━━ Passage provided ━━
January 2014 Sampler

by Jim on 2024/01/01

Greetings, and welcome to the January 2014 Sampler essay here on Jimbaux’s Journal, which, of course, chronologically follows from the “December 2013 Sampler” essay.  These “Sampler” essays show one image from each date in the given month in which I made a presentation-worthy photograph; they function as a substitute for full-day blog posts of all of the presentation-worthy photographs on one date, as such posts are very time-consuming to make.

This essay is being written on 2023 December 30-31, just shy of 10 years before the images presented were made and only a few weeks after I reprocessed most of the images that I took in 2014, for the purposes of these presentations.

These Sampler essays throughout 2014 include both already-published images and never-before-published images, but nearly all of the ones from and including August to November have already been published in individual day-blog-post form, meaning that there is little point in making sampler essays for those months, but I will do so anyway to maintain continuity and because doing so doesn’t require that much effort and because it offers an opportunity to present pictures in a different way.  Some of the images from other parts of the year, too, have already been published.

This month, January 2014, was a time of transition for me which is why it shows a slight variation in my historic habit of doing plenty of train chasing and railroad photography in the two-week period surrounding Christmas and New Year’s Day.  This habit was described in the “December 2003 Images” essay, and I encourage you to read it, because it very much explains the entire approach to this publication that you are reading.

In this case, I had just quit my teaching job and was going back to school toward the end of January.  So, this time in which I would already be back at work in early January and in which my permission to spend my nights in the metropolitan New Orleans area was in danger was now the best time for me to focus on some photographic targets that had long been on my to-do list, including things that were day trips from New Orleans in easterly and northerly directions.

The two big day-trip targets that I wanted to see were the Kansas City Southern Railway’s Gulfport Subdivision in southern Mississippi and the Canadian National Railway’s line to Bogalusa, Louisiana, from Wanilla, Mississippi.  These were – and, as I type this a decade later, mostly still are – Class I railroad operations of classic branchline-like railroads with second-generation diesel-electric locomotives in charge, which calls to mind railroading of the past, especially the Bogalusa line, with its jointed rail; the KCS Gulfport Subdivision had jointed rail until being rebuilt a few years before.  I had not been to the CN Bogalusa line in nearly five years, and I hadn’t been to the KCS Gulfport Subdivision in nearly two years.
━━━
_Written problem A_
In the January 2014 Sampler essay, how long had it been since the writer's last visit to the CN Bogalusa line?
_Written problem B_
In the records, reproduce in full the lines starting with the line that contains "You are a computer-use agent. The" and going on through the line that contains "click(317, 387)", adding 72 to every coordinate in the answers.
━━ Materials provided ━━
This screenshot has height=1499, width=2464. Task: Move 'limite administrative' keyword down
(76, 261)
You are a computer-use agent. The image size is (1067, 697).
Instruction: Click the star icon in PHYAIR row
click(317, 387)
━━━
━━ Materials provided ━━
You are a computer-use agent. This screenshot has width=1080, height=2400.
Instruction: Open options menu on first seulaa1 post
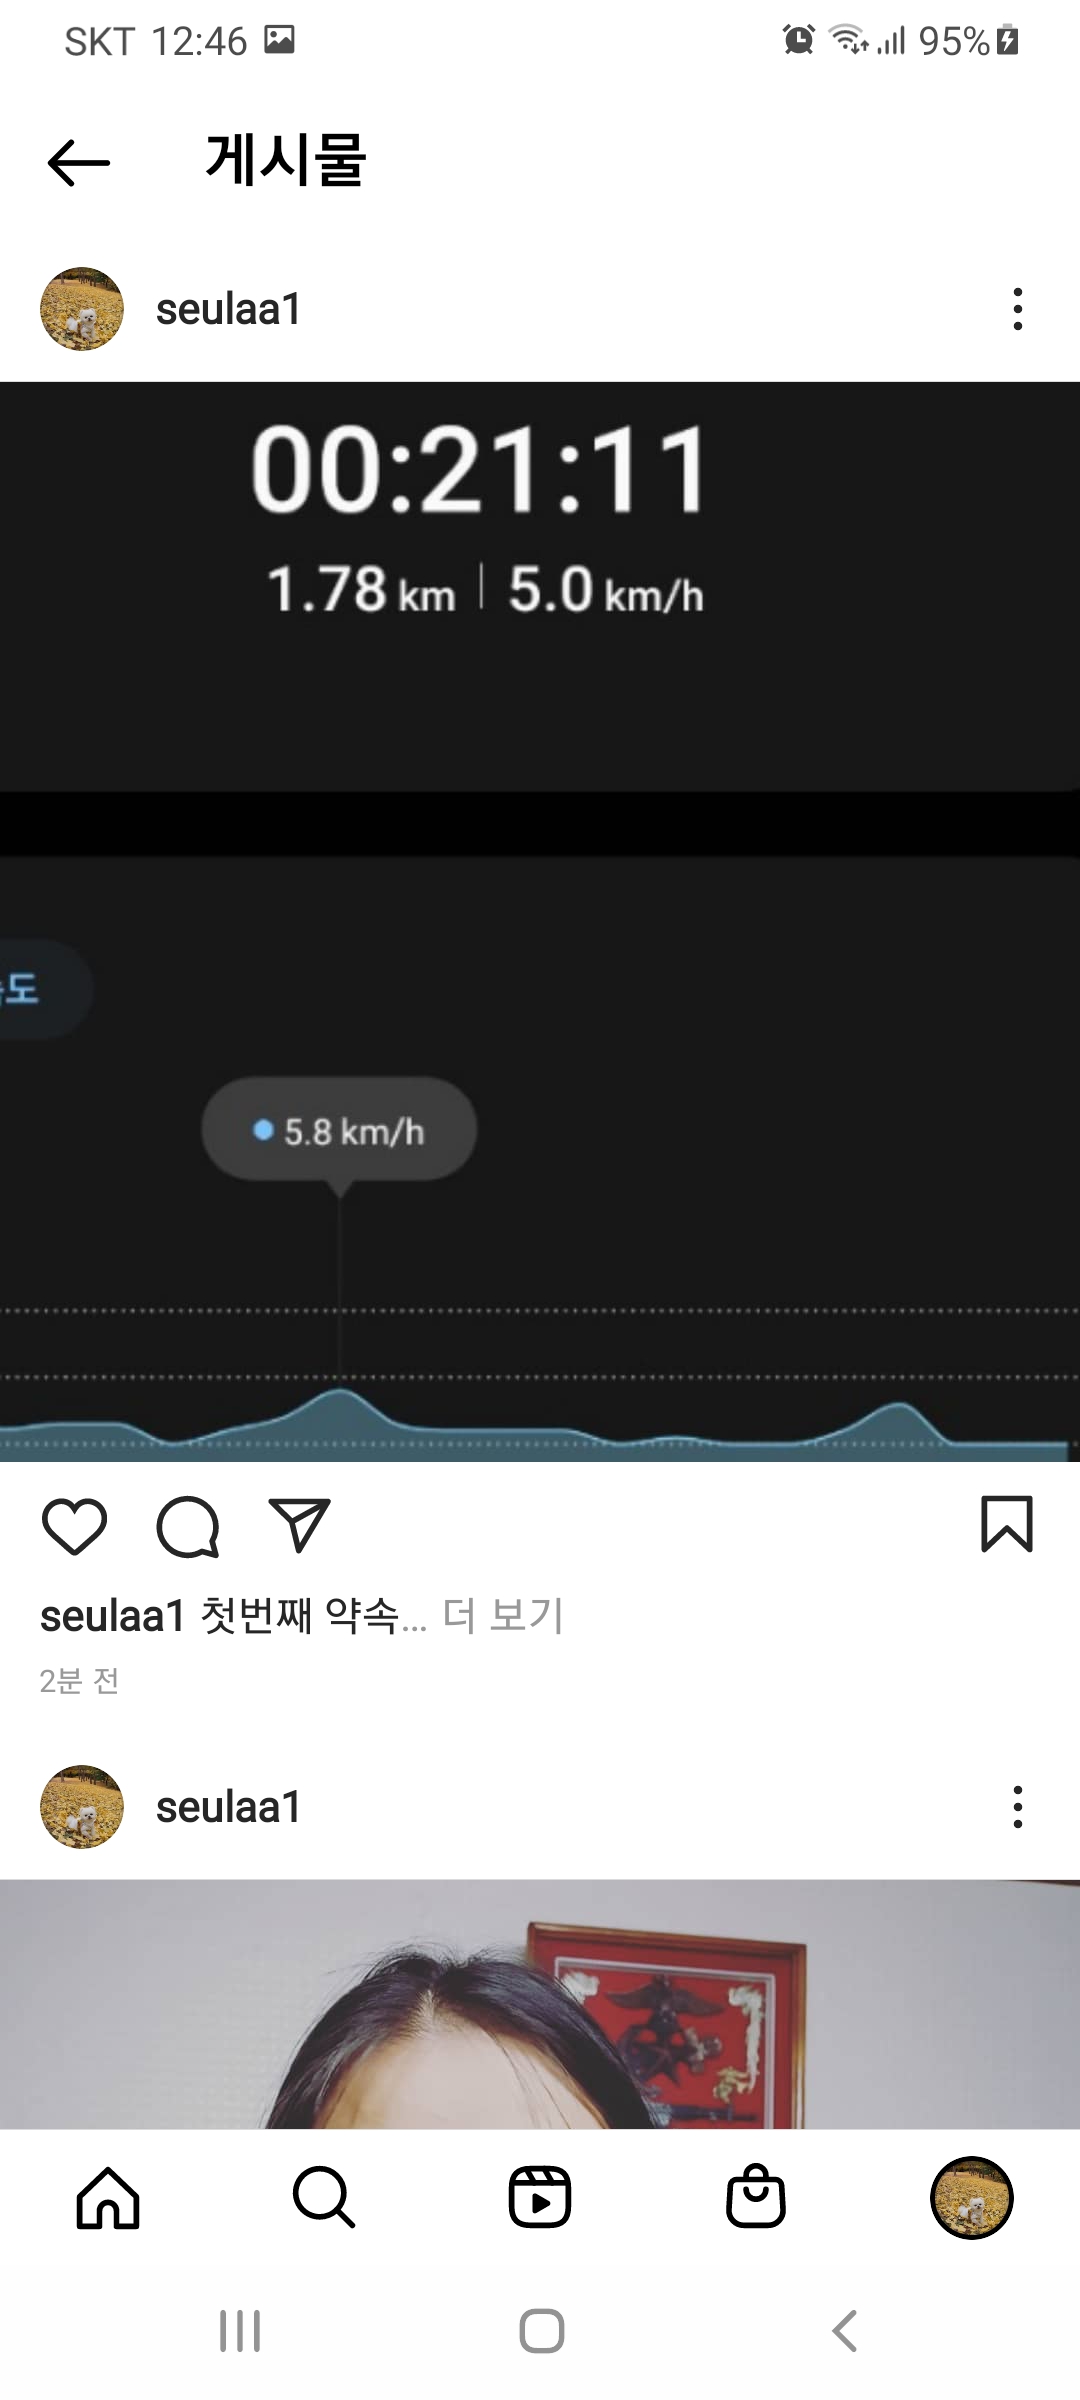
━━━
━━ Materials provided ━━
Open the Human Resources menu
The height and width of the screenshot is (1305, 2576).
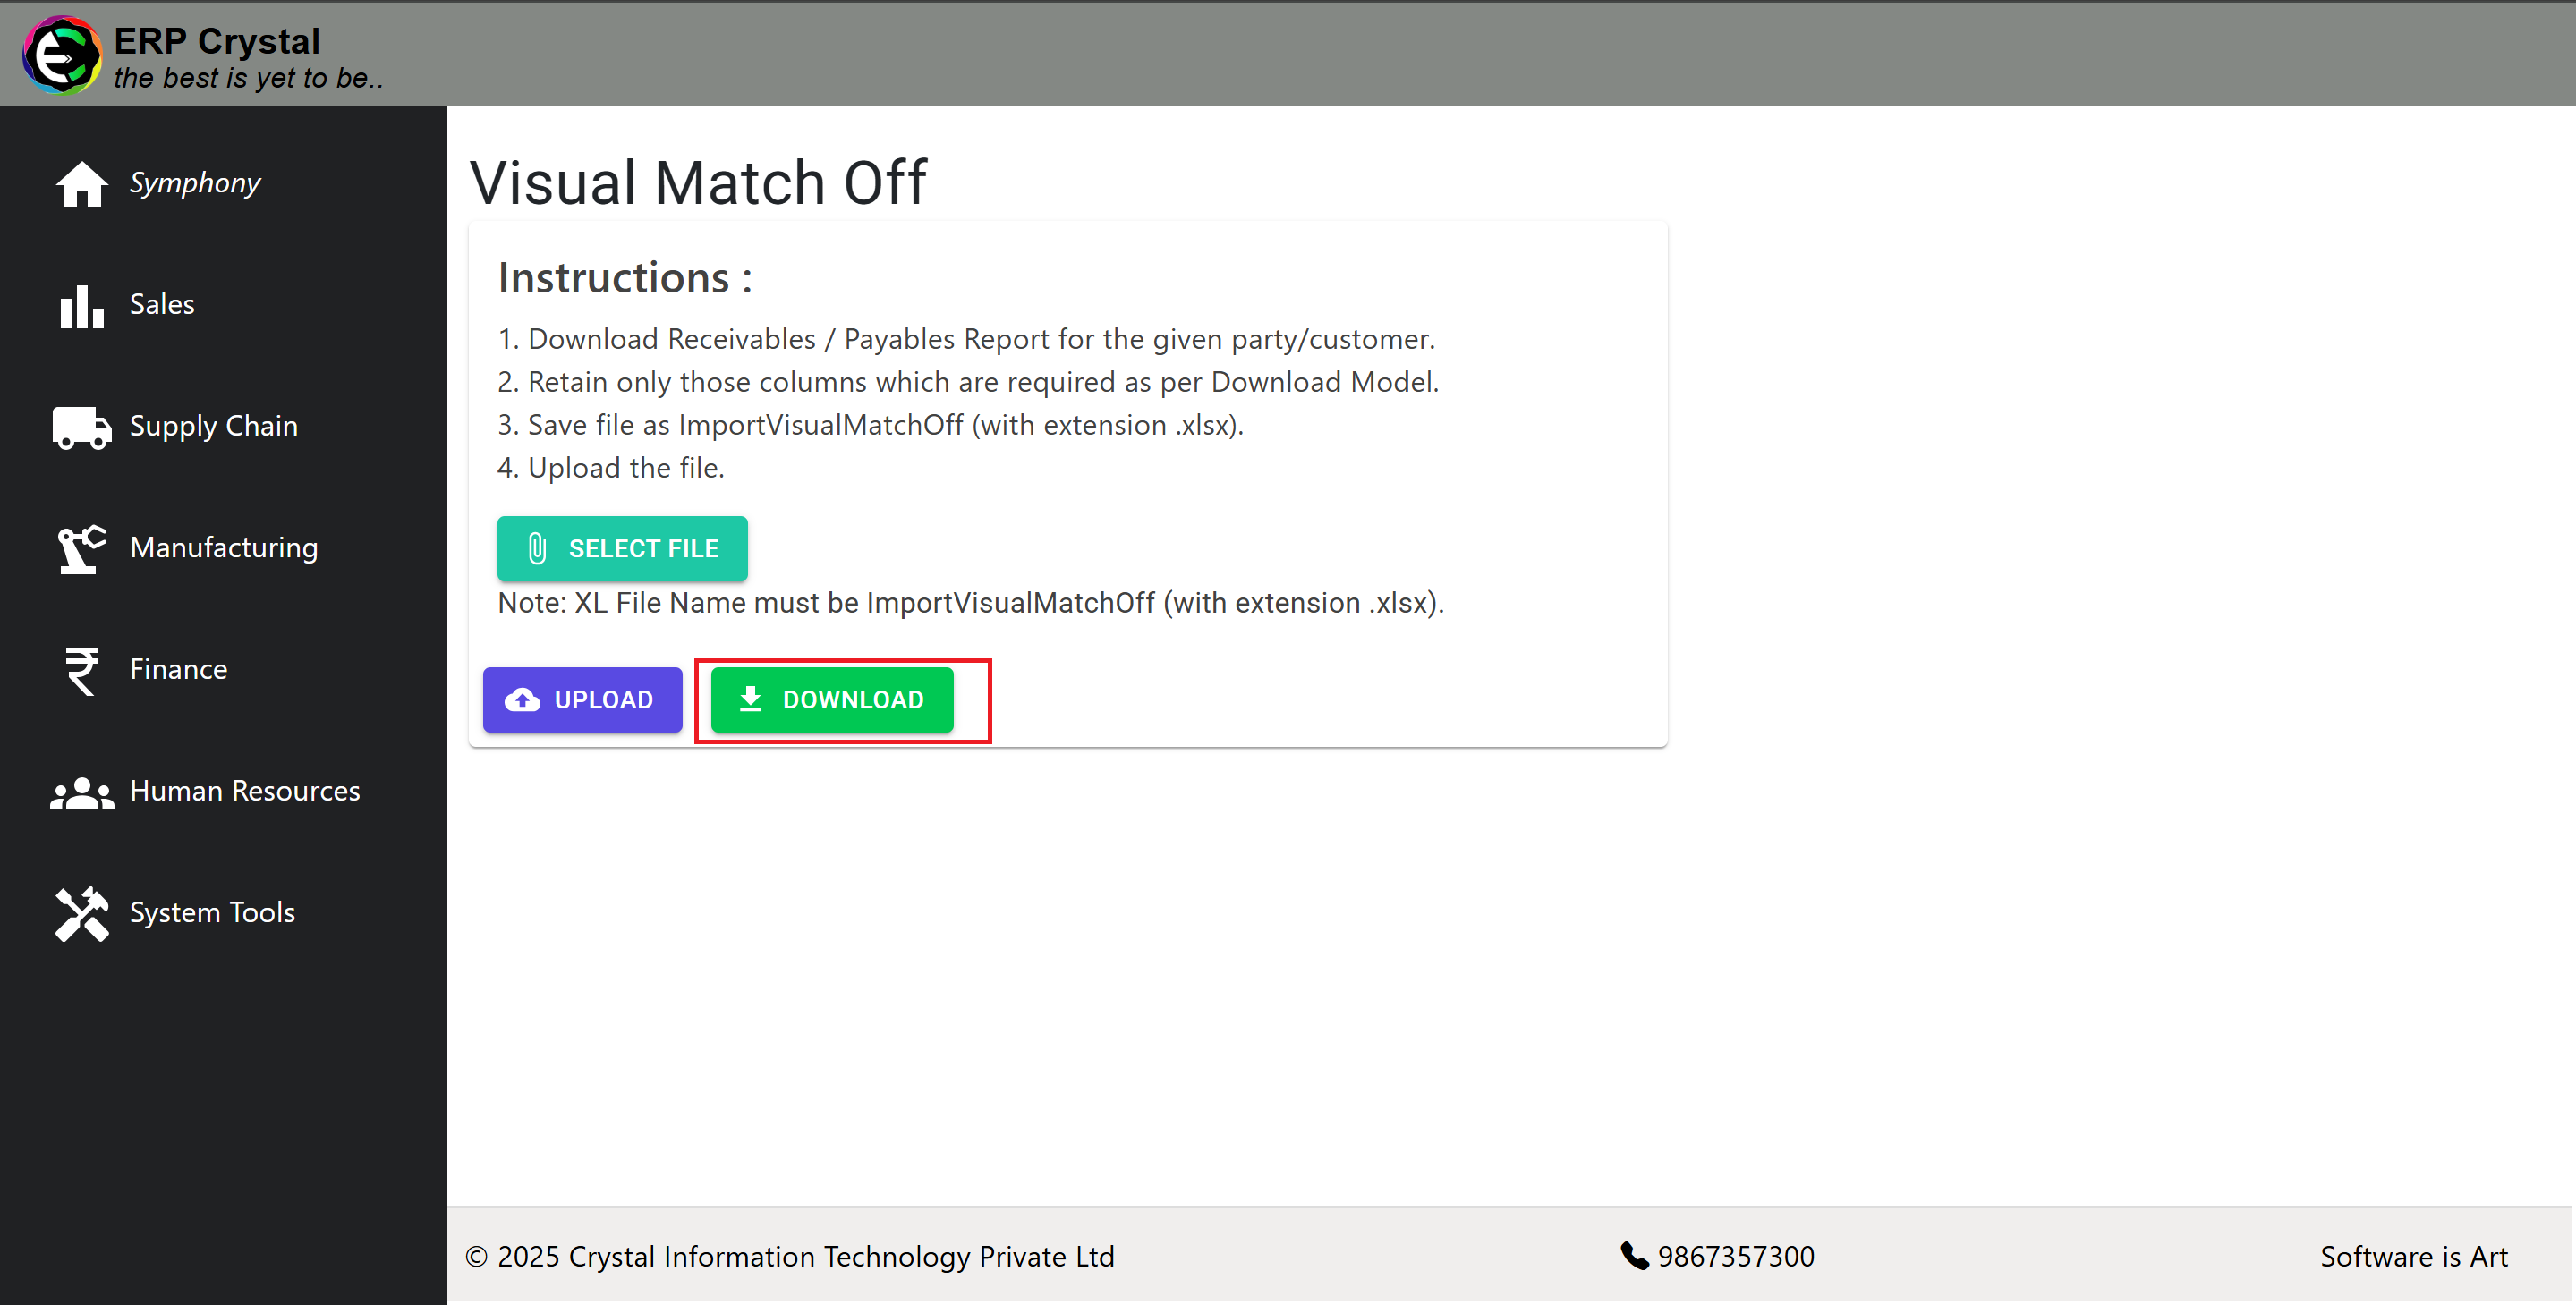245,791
━━━
_Written answer A_
Nearly five years.

_Written answer B_
You are a computer-use agent. The image size is (1067, 697).
Instruction: Click the star icon in PHYAIR row
click(389, 459)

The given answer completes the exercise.